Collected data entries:
====

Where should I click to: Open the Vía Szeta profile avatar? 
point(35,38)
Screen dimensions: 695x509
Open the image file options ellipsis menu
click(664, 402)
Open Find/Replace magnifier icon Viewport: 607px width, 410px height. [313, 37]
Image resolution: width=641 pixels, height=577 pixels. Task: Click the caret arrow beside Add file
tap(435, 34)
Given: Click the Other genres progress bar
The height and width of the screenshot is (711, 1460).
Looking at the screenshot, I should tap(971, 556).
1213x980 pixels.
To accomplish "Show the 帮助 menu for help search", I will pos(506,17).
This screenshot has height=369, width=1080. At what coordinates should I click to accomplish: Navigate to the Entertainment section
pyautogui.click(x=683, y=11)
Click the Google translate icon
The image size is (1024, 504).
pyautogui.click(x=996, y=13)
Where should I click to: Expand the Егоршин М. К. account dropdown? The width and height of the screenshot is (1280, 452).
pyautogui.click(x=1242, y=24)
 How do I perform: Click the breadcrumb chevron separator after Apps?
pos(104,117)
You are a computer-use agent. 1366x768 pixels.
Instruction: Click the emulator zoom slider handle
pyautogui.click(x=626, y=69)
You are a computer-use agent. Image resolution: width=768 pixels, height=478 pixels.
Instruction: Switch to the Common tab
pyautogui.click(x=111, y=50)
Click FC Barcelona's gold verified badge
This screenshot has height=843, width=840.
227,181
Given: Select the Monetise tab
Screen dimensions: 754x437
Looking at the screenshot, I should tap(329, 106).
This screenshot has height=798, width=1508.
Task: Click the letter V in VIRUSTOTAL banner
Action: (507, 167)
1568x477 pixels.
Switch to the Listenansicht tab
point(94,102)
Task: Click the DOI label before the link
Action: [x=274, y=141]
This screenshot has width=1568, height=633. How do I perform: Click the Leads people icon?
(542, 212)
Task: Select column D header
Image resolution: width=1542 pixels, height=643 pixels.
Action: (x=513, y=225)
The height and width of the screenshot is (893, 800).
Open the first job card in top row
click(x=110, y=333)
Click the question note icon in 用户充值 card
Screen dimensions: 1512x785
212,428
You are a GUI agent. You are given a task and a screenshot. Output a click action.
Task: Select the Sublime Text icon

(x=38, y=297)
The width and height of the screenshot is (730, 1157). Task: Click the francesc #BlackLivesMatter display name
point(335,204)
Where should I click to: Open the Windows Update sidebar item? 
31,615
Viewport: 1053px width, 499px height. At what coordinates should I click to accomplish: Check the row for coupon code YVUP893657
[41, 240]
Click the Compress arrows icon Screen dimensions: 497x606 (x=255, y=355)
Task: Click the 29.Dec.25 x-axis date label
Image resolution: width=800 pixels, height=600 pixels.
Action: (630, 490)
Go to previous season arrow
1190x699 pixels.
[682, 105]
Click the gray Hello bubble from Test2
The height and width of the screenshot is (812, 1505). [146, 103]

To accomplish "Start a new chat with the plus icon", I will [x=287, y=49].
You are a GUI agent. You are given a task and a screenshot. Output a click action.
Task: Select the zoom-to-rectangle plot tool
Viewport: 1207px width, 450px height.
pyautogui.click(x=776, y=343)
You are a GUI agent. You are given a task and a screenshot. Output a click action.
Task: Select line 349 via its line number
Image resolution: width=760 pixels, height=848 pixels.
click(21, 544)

====

• _TASK OBJECTIVE_
Only the lines from the one containing "Task: Select line 349 via its line number" through the final line above should be duplicated, exactly as they stand.

• _ANSWER SECTION_
Task: Select line 349 via its line number
Image resolution: width=760 pixels, height=848 pixels.
click(21, 544)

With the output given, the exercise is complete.